- The Washington Times - Wednesday, February 27, 2008

The plight of Kosovo, a newly independent nation on the edge of Europe, strikes an empathetic chord in Taiwan because neither appears welcome in the United Nations.

Taiwan was among the first to recognize Kosovo’s Feb. 17 declaration of independence, along with the United States and European powers including Britain, France and Germany.

But Russia’s rejection of an independent Kosovo came with a pledge to block the landlocked Balkan state of 2 million from entering the United Nations.

“It is the same with Taiwan,” said Chen Shui-bian, president of the Republic of China, as Taiwan calls itself formally.

“It is unfair to the 23 million Taiwanese people that Taiwan has been denied from joining in the United Nations because of China’s pressure,” Mr. Chen said.

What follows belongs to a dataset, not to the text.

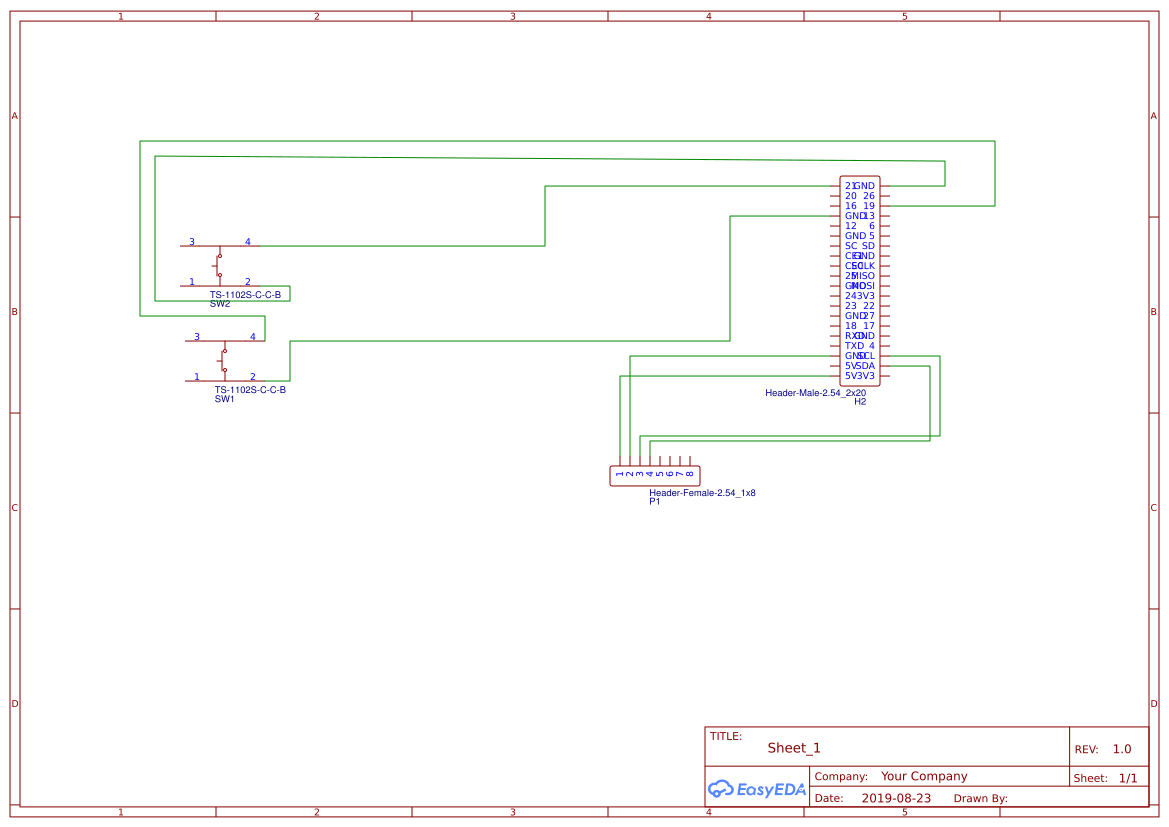This screenshot has width=1169, height=827.
Task: Select the SW2 switch symbol
Action: click(x=220, y=265)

China opposes U.N. membership for Kosovo, fearing it would set a precedent for Taiwan’s membership.

Taiwan’s two major political parties — the ruling Democratic Progressive Party (DPP) and the Nationalist Party — both seek U.N. membership.

The DPP, however, is demanding a national referendum in which Taiwanese would vote “yes” or “no” on whether to apply to the U.N. under the name “Taiwan.”

According to a survey conducted by Taiwan Thinktank in 2007, almost 80 percent of the people support the idea of a national referendum on U.N. membership.

But the outcome of any U.N.-related vote would most likely reflect a preference for the DPP or the Nationalists.

The latest polls show Ma Ying-jeou, the Nationalist candidate in March presidential elections, with a substantial lead over DPP nominee Frank Hsieh.

Mr. Ma says Taiwan should repair relations with the United States, which have been strained in recent months over the DPP referendum plan.

“We share many common interests with the United States, and we don’t want to become a troublemaker,” the International Herald Tribune quoted Mr. Ma as saying.

The Taiwan Thinktank poll also showed 63 percent of people thought relations with mainland China would improve if both belonged to the United Nations.

Taipei lost its seat in the world body to Beijing in 1971.

Drew Thompson, director of China studies at the Nixon Center, said neither the Taiwanese government nor Taiwanese people would have much say on the issue.

“The United Nations has apparently made it clear that Taiwan is not welcome,” he said.

“The true reason those referendums are being tabled by both parties is to mobilize their voting base, not as a move toward independence from China,” Mr. Thompson said.

Harvey Sicherman, president of the Foreign Policy Research Institute, said it is difficult to compare Taiwan and Kosovo.

Although there is an inconsistency in the U.S. position vis-a-vis Kosovo and Taiwan, practical concerns drive U.S. foreign policy.

“It’s the matter of prudence,” Mr. Sicherman said. “You could make the case that Taiwan is equally deserving of independence as Kosovo but, at the end of it, what do you get?

“In the Kosovo case, people see independence as a way to stabilize the situation, and in the Taiwan case, independence would upset the situation,” he said, referring to Chinese opposition to Taiwanese membership in the United Nations.